*** 文書の一節 ***

更に、スピーカー占有権の付与方法は、上記A方式、B方式、C方式、D方式を組み合わせた方法であっても構わない。例えば、基本的にD方式でスピーカー占有権を制御し、ユーザーレベルが高いクライアント装置が接続した場合はC方式に従って付与するというように制御したり、スピーカー占有権を有するクライアント装置が所定時間経過前にスピーカー占有権の終了を要求した場合に、キューの次のクライアント装置にスピーカー占有権を付与するというように、組み合わせて制御することができる。
図16は、画像データと音声データの同期に関して説明した図である。
カメラサーバ100は、映像と音声のデジタル化を行って、画像データと音声データをネットワーク200に配信している。一方、クライアント300〜500は、配信されたデータを受信している。本実施の形態では、このデータの送受信に関して2つの論理的接続を行っている。1つが画像データの送信を行う論理的接続であり、もう1つが音声データの送受信を行う論理的接続である。この際に、2種類のデータである画像データと音声データは、フレーム毎のタイムスタンプによって時間の同期性を保証している。
なお、本実施の形態では2つの論理的接続によって説明をしているが、1つの論理的接続で画像データと音声データの送受信を行っても構わない。

***

問題文 1: 文書の一節では、画像データと音声データの時間の同期性は何で保証されていますか。
問題文 2:
次の(a)〜(c)が文書の一節と合っているかどうかを、はい・いいえで答え、決め手となる文書の一節の言葉を引用してください。
(a) 本実施の形態では、データの送受信に3つの論理的接続を行っている。
(b) 画像データと音声データの送受信は、1つの論理的接続で行ってもよい。
(c) スピーカー占有権の付与方法は、A方式からD方式を組み合わせた方法でもよい。
問題文 3: カメラサーバの配信を説明した文書の一節を、最後の文の後から書き進めてください。

*** 提供データ ***

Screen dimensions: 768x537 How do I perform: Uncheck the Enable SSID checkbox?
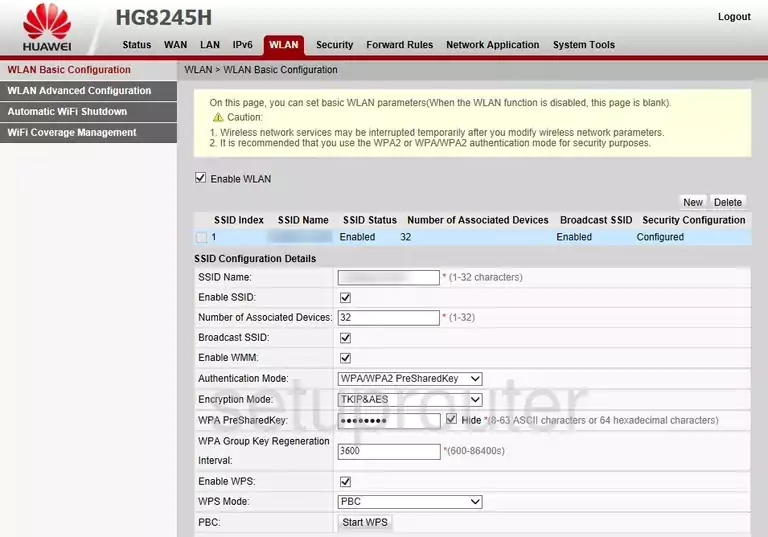pos(345,297)
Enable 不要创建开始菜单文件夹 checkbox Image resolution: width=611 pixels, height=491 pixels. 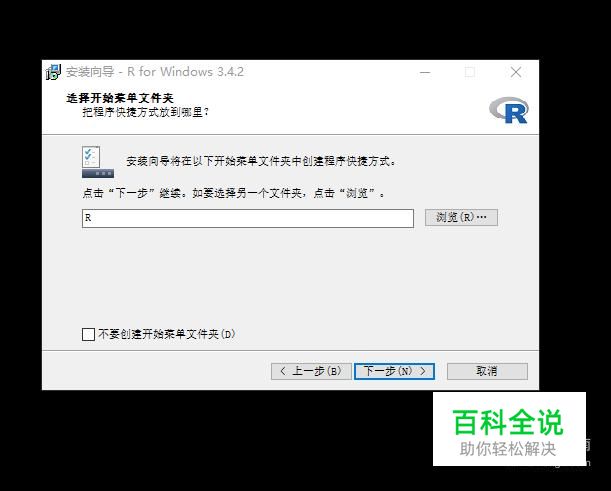88,334
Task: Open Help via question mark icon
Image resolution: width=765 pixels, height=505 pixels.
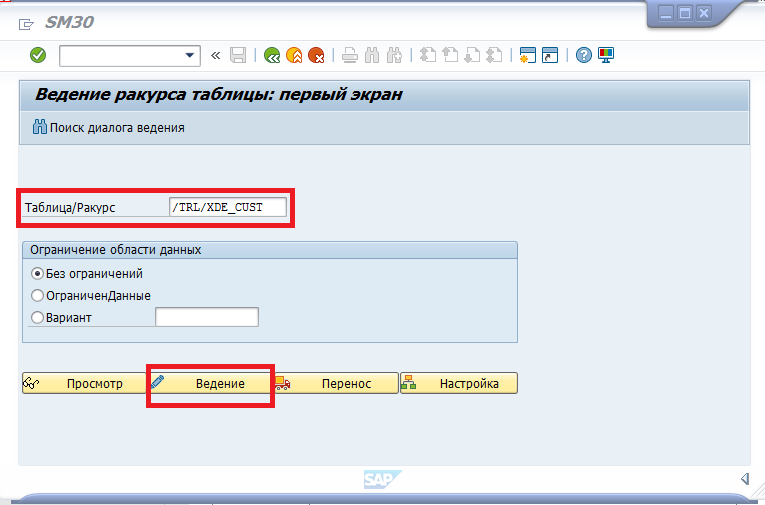Action: coord(584,55)
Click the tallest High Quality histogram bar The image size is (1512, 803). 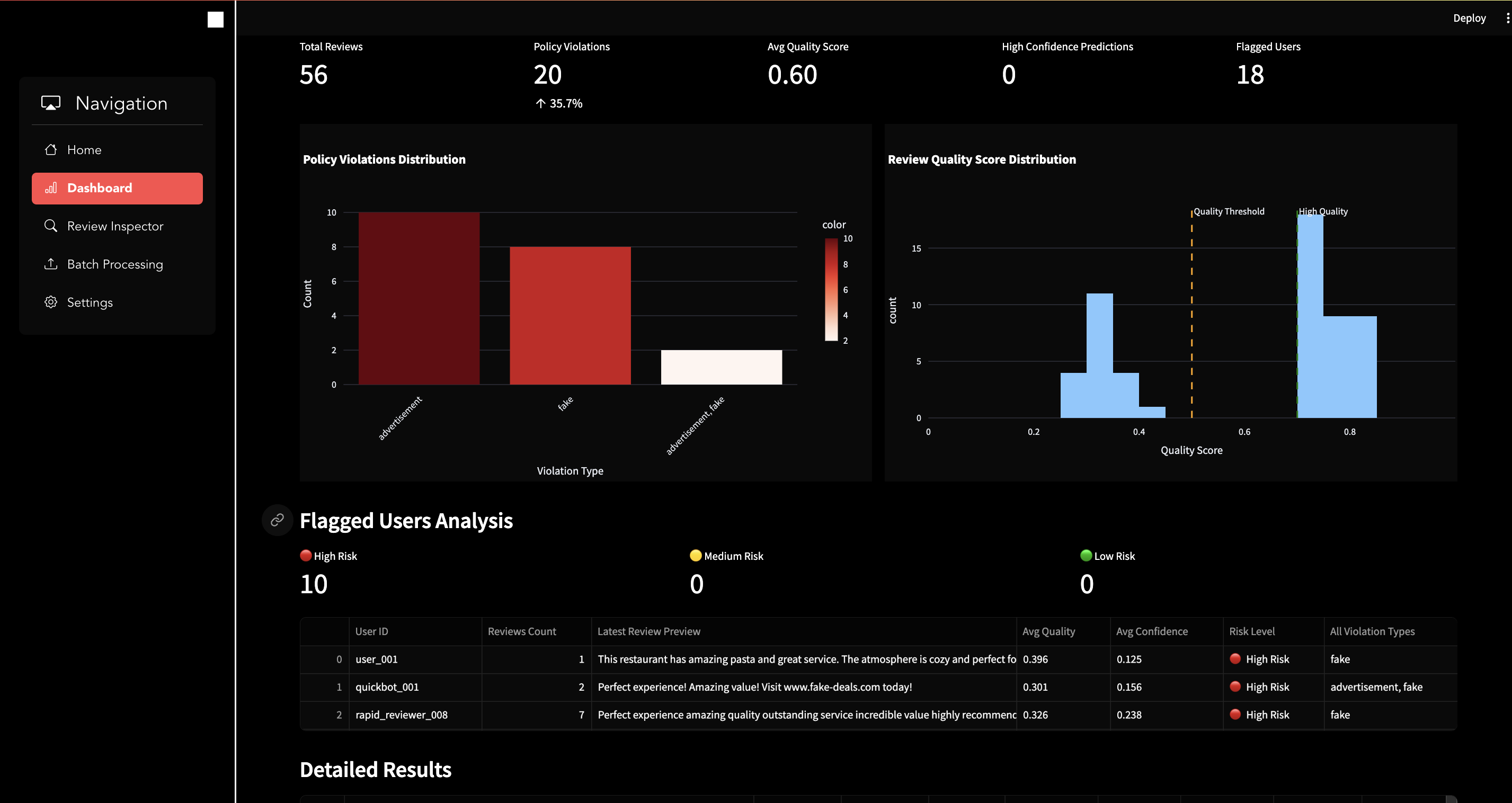1310,317
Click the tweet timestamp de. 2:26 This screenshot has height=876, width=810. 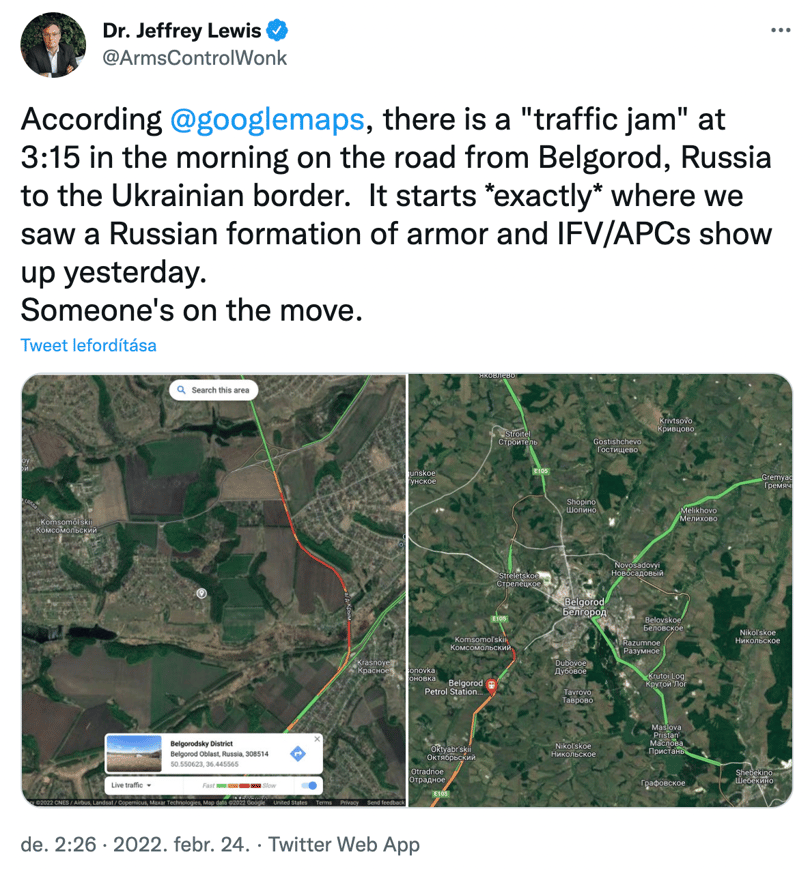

***

最終結果 1: フレーム毎のタイムスタンプで保証されています。

最終結果 2:
(a) いいえ。「本実施の形態では、このデータの送受信に関して2つの論理的接続を行っている。」
(b) はい。「1つの論理的接続で画像データと音声データの送受信を行っても構わない。」
(c) はい。「上記A方式、B方式、C方式、D方式を組み合わせた方法であっても構わない。」

最終結果 3:
図16において、(a)は画像データを各フレーム(一定時間)毎に概念的に示す図、また(b)は音声データを映像の各フレーム(一定時間)毎に概念的に示す図である。画像データ及び音声データいずれにも、最初のフレームにはタイムスタンプ00:00が付与されており、これを受信したクライアント300〜500は、この時間情報を元にして画像データと音声データの同期をとって再生を行う。
図17は、音声送信用パケットの詳細構成図である。
この通信パケットは、カメラサーバ100からクライアント300〜500への音声通信や、クライアント300〜500からカメラサーバ100への音声通信などに使用することができる。全てのパケットは、パケットの長さのフィールド(Packet Size)とパケットの種類を示すフィールド(id)を共通して有する。
図17において、通信結果通知パケットは、それぞれの通信処理を行っている際に発生するエラーなどの状態を送信するためのパケット、有音パケットは有音音声データであって、圧縮された音声データである。有音パケットにはタイムスタンプも付加されている。静音パケットは静音音声データであって、音声の強さを示す値とタイムスタンプが付加されている。以下、有音パケット及び静音パケットであって、種類を区別しない場合には、音声パケットと呼ぶ。基準時間通知パケットは、有音パケット及び静音パケットの基準時間を示すパケットである。基準時間からの差異情報だけを有音パケット及び静音パケットが扱うことによって通信負荷を低減させている。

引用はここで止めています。